● **INSTRUCTIONS TO FOLLOW**
From the line containing "The image size" through the last line of the data, both ends included, write out every line exactly; omit the pictures.

[Start of section]

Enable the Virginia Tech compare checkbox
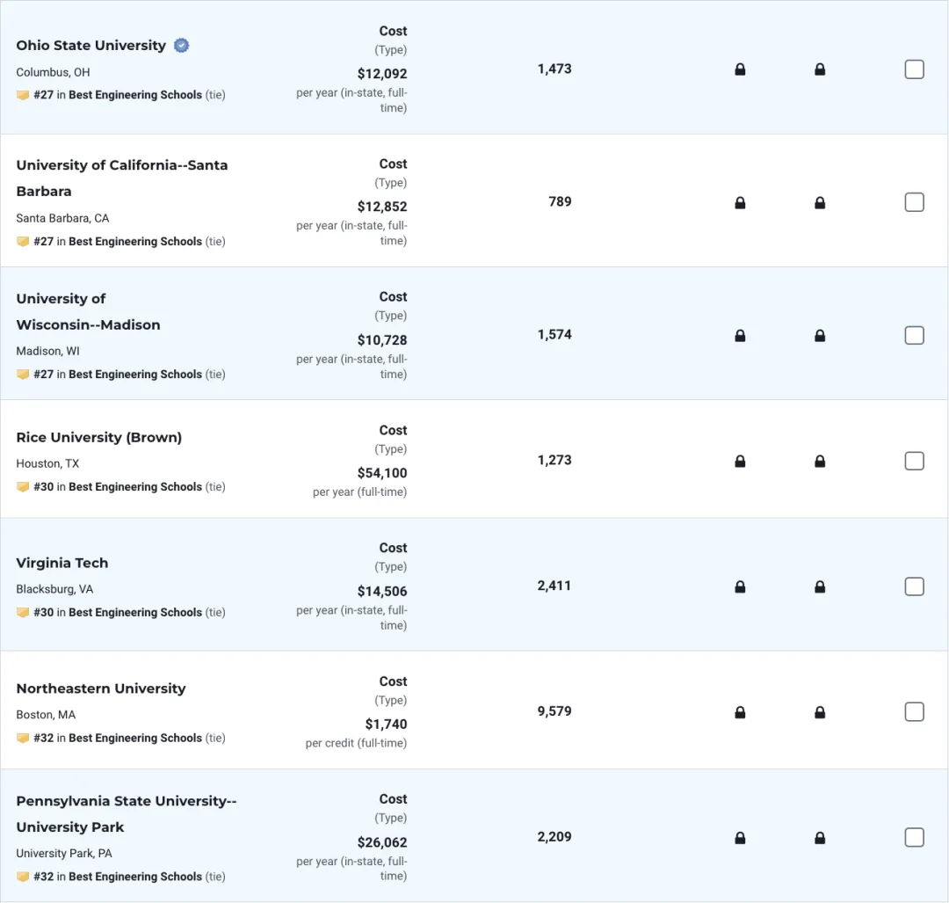The height and width of the screenshot is (903, 949). tap(914, 586)
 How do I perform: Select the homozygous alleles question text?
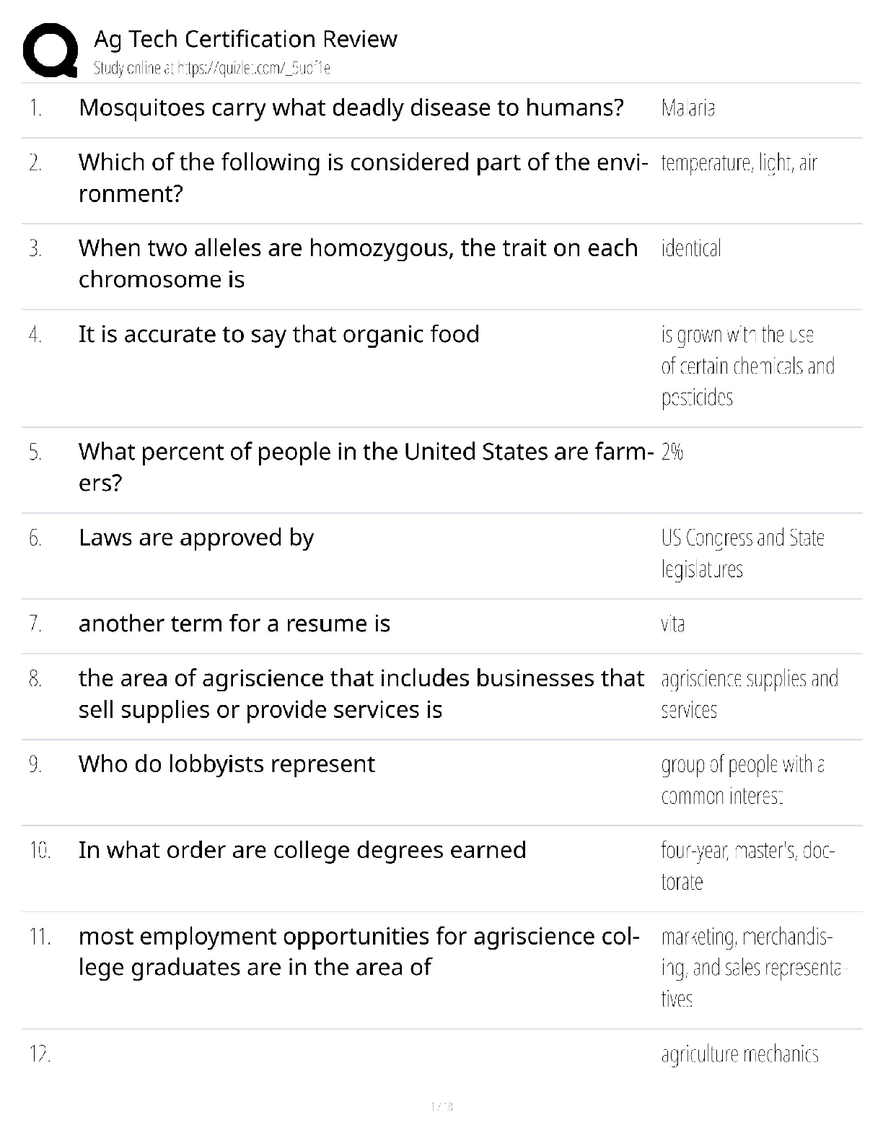point(358,263)
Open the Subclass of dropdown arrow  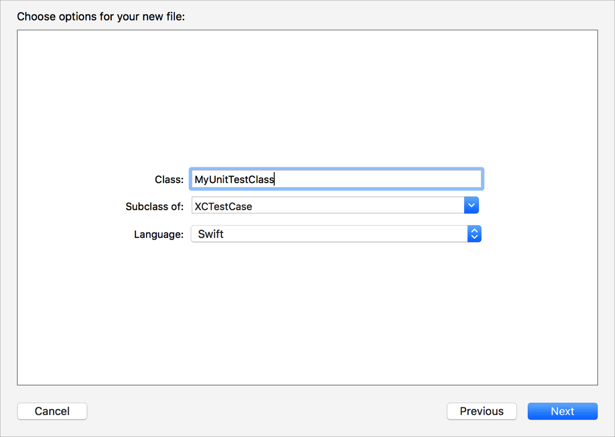click(x=471, y=206)
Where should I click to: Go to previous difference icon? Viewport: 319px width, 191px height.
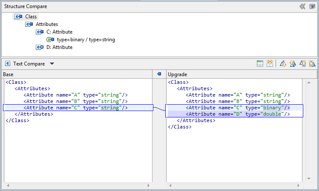click(293, 64)
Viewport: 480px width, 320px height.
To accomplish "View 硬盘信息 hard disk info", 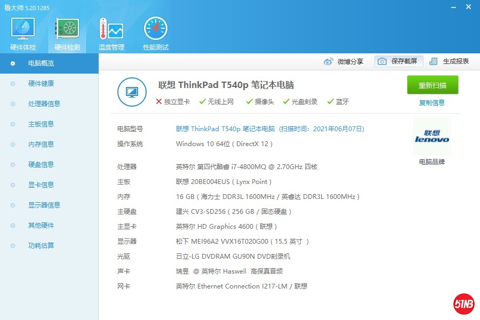I will point(41,165).
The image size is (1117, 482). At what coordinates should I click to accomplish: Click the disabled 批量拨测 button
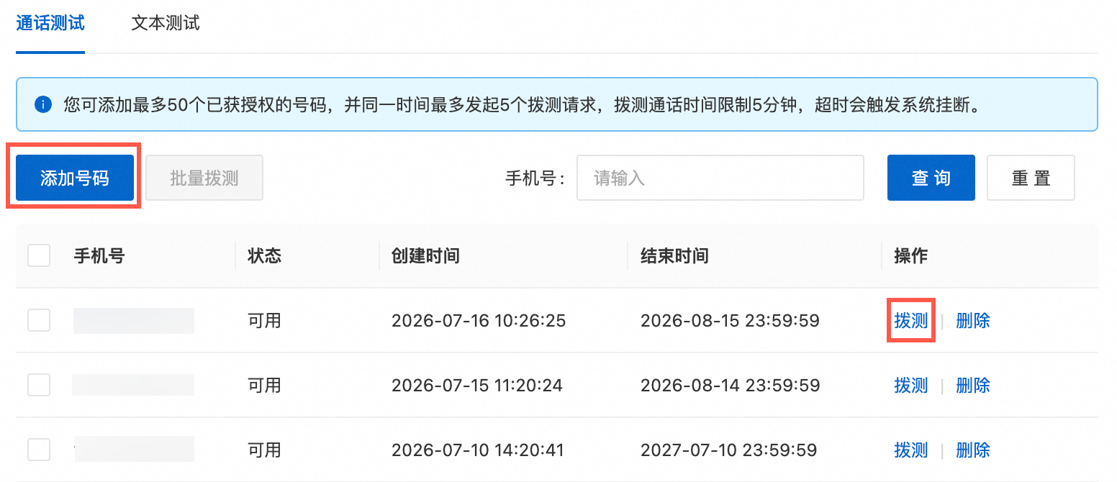pos(204,178)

[End of section]

● **THE ANSWER**
The image size is (1117, 482). At what coordinates should I click to accomplish: Click the disabled 批量拨测 button
pos(204,178)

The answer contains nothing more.